## Daftar Tugas:
- A) Jawablah pertanyaan berikut berdasarkan artikel tentang awal Ramadhan 2025.
(i) Tanggal berapa Muhammadiyah menetapkan awal Ramadhan?
(ii) Berapa tinggi toposentrik bulan saat magrib 28 Februari 2025 di Surabaya?
(iii) Fatwa MUI tahun berapa yang dirujuk dalam kemungkinan keputusan pertama sidang isbat?
- B) Tuliskan kembali tanpa perubahan bagian artikel tentang awal Ramadhan 2025 mulai dari "JAKARTA, iNews.id –" sampai dengan "jatuh 2 Maret 2025.", termasuk kata-kata terakhir itu.

## Sumber:

┌──

Awal Ramadhan 2025 Berpotensi Berbeda, Puasa Tanggal Berapa?

Awal Ramadhan 2025 Berpotensi Berbeda, Puasa Tanggal Berapa?

Gaya Hidup | inews | Senin, 24 Februari 2025 - 15:09
share

JAKARTA, iNews.id – Awal Ramadhan 2025 berpotensi berbeda. Pemerintah dalam hal ini Kementerian Agama kemungkinan akan menetapkan awal puasa 1 Ramadhan 1446 H/2025 tanggal 2 Maret 2025. Sedangkan Muhammadiyah sudah menetapkan awal Ramadhan jatuh 1 Maret 2025.

Profesor Riset Astronomi dan Astrofisika Pusat Riset Antariska BRIN, Profesor Thomas Djamaludin mengungkapkan, potensi perbedaan dalam penentuan awal Ramadhan 2025 / 1446 Hijriah terjadi karena posisi hilal pada 28 Februari sulit diamati atau gagal rukyat di sebagian besar wilayah Indonesia. Sehingga, kemungkinan besar 1 Ramadhan 2025 jatuh 2 Maret 2025.

Dia menuturkan, posisi bulan saat magrib 28 Februari 2025 di Banda Aceh tinggi toposentrik 4,5 derajat dan elongasi geosentrik 6,4 derajat sedikit melebihi kriteria MABIMS yakni tinggi lebih dari 3 derajat dan elongasi 6,4 derajat. 

“Posisi bulan saat magrib 28 Februari 2025 di Surabaya tinggi toposentrik 3,7 derajat dan elongasi 5,8 derajat. Kurang dari kriteria MABIMS,” katanya dikutip dari channel tdjamaludin, Senin (24/2/2025).

Menurut Djmalaudin, posisi bulan yang terlalu dekat dengan matahari dan ketinggiannya masih cukup rendah menunjukkan posisi bulan untuk penentuan awal Ramadhan sulit diamati. Sehingga, kemungkinan gagal rukyat sangat besar.  

“Tunggu sidang itsbat. Ada kemungkinan 1 Ramadhan 1446 tanggal 2 Maret 2025 karena kemungkinan gagal rukyat,” katanya.

Menyikapi kemungkinan potensi gagal rukyat hilal untuk penentuan awal Ramadhan 2025, kata dia, ada dua kemungkinan keputusan yang bisa diambil dalam sidang isbat 28 Februari 2025.

“Pertama, tetap konsisten dengan kriteria dan merujuk fatwa MUI 1982, isdang isbat diusulkan tetap mengambil hasil hisab yang sudah memenuhi kriteria di Aceh untuk 1 ramadhan yakni 1 Maret. Kedua, sidang isbat diusulkan mengambil keputusan berdasarkan hasil rukyat karena di sebagian besar wilayah Indonesia hilal pun tidak mungkin dirukyat. Seingga 1 Ramadhan jatuh 2 Maret 2025,” papar Thomas Djamaludin.

└──

## Data Tersedia:
┌──

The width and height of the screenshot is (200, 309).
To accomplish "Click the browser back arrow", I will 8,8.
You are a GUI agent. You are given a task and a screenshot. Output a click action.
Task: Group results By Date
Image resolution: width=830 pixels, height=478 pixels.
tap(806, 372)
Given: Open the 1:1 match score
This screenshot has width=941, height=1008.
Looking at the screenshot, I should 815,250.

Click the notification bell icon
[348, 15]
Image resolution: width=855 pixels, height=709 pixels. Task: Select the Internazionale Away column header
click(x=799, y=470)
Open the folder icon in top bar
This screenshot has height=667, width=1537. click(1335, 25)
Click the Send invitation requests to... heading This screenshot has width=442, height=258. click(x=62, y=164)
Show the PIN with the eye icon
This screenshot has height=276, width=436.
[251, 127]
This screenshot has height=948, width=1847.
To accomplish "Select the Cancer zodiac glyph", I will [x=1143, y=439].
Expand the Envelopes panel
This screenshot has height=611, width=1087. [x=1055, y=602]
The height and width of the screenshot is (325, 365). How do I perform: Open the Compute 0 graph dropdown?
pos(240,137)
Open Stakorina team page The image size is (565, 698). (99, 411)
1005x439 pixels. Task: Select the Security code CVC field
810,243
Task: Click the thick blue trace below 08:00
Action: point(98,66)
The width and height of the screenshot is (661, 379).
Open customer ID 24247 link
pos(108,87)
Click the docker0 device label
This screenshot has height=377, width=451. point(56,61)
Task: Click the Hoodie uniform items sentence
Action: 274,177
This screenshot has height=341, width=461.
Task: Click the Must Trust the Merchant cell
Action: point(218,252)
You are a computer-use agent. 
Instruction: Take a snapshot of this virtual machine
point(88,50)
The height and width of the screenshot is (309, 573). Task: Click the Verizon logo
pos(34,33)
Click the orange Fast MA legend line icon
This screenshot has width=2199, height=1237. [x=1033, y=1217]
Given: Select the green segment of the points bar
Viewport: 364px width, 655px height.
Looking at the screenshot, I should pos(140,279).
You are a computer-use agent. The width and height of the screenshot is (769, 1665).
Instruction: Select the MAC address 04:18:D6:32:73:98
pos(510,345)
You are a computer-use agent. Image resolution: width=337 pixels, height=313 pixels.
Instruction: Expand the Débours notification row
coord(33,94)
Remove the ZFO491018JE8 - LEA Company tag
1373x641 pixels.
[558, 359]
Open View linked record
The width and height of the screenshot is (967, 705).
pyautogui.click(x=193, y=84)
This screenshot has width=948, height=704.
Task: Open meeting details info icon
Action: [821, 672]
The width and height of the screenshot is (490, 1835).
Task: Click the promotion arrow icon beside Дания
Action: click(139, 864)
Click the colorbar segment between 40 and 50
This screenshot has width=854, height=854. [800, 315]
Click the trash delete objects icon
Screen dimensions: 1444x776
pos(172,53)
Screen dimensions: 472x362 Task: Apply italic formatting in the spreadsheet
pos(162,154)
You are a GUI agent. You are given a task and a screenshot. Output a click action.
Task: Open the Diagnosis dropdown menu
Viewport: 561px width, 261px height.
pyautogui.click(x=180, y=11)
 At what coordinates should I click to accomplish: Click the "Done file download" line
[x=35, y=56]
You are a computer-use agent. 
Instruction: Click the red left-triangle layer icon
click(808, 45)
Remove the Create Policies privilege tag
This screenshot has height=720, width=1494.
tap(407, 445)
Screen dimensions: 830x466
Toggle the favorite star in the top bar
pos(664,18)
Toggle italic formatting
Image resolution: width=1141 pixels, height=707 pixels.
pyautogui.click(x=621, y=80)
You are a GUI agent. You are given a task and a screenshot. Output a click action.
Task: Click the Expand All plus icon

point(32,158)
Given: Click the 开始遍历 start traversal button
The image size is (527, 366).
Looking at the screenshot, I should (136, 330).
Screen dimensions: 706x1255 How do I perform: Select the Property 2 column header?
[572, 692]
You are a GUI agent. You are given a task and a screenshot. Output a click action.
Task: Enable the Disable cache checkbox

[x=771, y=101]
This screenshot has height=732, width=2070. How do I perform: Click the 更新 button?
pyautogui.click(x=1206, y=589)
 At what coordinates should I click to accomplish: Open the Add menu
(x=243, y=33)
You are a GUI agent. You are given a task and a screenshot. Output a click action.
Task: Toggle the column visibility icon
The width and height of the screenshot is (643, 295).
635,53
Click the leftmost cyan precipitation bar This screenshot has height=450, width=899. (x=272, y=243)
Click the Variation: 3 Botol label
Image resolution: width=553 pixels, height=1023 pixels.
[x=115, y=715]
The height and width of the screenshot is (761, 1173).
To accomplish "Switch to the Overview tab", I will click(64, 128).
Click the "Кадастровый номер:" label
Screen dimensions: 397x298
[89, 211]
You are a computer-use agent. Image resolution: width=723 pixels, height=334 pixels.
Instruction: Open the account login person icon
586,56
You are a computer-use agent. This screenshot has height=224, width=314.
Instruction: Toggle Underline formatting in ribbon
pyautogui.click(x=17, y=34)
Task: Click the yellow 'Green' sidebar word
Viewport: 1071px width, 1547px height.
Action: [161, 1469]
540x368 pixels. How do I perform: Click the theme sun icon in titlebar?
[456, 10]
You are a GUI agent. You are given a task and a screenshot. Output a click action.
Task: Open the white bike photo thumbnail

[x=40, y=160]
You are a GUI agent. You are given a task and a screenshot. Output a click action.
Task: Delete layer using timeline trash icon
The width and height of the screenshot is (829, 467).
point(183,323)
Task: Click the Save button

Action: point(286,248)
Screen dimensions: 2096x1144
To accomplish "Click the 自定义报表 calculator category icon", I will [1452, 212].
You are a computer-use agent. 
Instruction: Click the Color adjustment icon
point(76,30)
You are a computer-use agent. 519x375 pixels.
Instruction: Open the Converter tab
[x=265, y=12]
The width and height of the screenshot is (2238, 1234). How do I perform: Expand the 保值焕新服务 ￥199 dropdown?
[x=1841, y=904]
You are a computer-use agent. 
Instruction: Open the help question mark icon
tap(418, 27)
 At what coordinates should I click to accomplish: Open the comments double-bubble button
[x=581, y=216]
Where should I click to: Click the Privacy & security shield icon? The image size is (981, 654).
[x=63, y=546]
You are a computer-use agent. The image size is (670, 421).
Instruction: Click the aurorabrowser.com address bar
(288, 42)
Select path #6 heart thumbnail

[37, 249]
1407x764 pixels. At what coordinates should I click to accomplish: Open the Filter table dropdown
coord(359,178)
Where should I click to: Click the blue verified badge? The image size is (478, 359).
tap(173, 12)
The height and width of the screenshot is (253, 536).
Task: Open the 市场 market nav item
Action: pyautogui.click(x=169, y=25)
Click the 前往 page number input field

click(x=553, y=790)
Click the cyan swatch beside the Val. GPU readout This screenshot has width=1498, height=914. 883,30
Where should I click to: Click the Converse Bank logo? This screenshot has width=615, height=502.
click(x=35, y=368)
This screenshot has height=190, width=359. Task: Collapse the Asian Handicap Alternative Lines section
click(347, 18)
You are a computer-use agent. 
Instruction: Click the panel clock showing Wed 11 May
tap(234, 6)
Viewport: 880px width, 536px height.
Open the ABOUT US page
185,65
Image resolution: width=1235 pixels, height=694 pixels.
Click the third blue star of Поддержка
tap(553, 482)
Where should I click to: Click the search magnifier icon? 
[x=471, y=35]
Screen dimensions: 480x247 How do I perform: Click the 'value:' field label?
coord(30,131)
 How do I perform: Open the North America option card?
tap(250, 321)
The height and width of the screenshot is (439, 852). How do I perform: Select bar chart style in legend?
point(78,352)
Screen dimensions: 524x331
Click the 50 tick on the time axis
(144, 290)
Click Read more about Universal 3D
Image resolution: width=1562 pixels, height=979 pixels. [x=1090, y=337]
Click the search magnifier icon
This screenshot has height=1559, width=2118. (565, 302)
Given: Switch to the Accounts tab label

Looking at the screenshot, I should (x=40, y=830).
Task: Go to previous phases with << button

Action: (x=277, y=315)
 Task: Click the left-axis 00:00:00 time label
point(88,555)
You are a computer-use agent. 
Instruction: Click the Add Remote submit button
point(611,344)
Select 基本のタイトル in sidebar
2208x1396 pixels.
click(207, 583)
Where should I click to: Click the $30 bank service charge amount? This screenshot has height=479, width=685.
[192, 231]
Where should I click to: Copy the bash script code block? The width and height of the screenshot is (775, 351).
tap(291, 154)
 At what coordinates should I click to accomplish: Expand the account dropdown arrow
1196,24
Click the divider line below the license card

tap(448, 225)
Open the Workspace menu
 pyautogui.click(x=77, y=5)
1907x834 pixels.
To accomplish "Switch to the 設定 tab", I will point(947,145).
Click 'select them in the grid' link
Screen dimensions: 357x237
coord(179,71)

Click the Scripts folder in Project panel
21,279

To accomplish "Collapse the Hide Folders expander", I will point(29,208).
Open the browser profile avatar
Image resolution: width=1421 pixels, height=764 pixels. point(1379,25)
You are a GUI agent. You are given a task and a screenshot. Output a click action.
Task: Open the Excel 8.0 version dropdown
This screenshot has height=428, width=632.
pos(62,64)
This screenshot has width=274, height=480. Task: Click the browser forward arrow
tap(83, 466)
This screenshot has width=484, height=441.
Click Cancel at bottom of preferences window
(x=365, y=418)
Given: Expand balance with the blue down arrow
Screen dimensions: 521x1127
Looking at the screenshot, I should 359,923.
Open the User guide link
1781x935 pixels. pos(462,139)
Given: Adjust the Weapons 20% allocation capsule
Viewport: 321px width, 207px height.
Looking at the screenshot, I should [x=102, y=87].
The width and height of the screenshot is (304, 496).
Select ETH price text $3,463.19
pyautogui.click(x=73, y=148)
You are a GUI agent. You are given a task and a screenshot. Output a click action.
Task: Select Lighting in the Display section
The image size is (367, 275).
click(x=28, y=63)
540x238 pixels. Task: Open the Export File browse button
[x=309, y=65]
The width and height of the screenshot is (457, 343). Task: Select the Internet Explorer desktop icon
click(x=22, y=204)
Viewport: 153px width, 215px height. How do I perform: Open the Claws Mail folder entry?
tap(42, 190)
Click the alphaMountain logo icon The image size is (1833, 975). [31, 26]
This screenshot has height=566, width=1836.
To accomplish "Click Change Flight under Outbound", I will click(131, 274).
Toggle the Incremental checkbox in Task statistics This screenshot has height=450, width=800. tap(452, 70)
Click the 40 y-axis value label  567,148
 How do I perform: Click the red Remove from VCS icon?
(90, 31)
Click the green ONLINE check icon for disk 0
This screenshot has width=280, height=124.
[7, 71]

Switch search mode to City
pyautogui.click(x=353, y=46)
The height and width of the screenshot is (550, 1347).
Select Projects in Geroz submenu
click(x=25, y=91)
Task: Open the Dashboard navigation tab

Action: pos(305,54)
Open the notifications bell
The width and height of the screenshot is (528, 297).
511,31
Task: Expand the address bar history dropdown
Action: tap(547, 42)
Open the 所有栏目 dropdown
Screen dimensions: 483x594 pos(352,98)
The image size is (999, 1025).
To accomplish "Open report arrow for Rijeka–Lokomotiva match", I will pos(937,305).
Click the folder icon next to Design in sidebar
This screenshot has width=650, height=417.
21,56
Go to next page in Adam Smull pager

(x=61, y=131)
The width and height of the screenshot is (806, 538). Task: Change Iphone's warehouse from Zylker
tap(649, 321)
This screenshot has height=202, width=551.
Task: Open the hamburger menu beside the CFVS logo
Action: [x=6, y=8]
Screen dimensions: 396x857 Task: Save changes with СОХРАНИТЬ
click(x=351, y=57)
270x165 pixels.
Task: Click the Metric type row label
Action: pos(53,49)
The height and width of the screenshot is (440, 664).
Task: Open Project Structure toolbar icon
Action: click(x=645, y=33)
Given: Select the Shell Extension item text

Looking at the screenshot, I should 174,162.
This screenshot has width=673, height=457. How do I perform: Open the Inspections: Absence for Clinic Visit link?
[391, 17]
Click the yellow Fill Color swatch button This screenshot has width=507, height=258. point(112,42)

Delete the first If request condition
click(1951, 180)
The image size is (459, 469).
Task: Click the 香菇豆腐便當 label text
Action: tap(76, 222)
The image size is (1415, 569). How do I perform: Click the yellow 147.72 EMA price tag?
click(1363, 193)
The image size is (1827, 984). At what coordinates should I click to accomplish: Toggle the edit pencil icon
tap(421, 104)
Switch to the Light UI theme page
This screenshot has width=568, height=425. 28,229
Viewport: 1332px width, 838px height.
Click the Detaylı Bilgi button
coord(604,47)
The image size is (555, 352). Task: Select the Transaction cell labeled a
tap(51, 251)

└──

## Soal Terjawab:
- A)
(i) 1 Maret 2025
(ii) 3,7 derajat
(iii) 1982

- B)
JAKARTA, iNews.id – Awal Ramadhan 2025 berpotensi berbeda. Pemerintah dalam hal ini Kementerian Agama kemungkinan akan menetapkan awal puasa 1 Ramadhan 1446 H/2025 tanggal 2 Maret 2025. Sedangkan Muhammadiyah sudah menetapkan awal Ramadhan jatuh 1 Maret 2025.

Profesor Riset Astronomi dan Astrofisika Pusat Riset Antariska BRIN, Profesor Thomas Djamaludin mengungkapkan, potensi perbedaan dalam penentuan awal Ramadhan 2025 / 1446 Hijriah terjadi karena posisi hilal pada 28 Februari sulit diamati atau gagal rukyat di sebagian besar wilayah Indonesia. Sehingga, kemungkinan besar 1 Ramadhan 2025 jatuh 2 Maret 2025.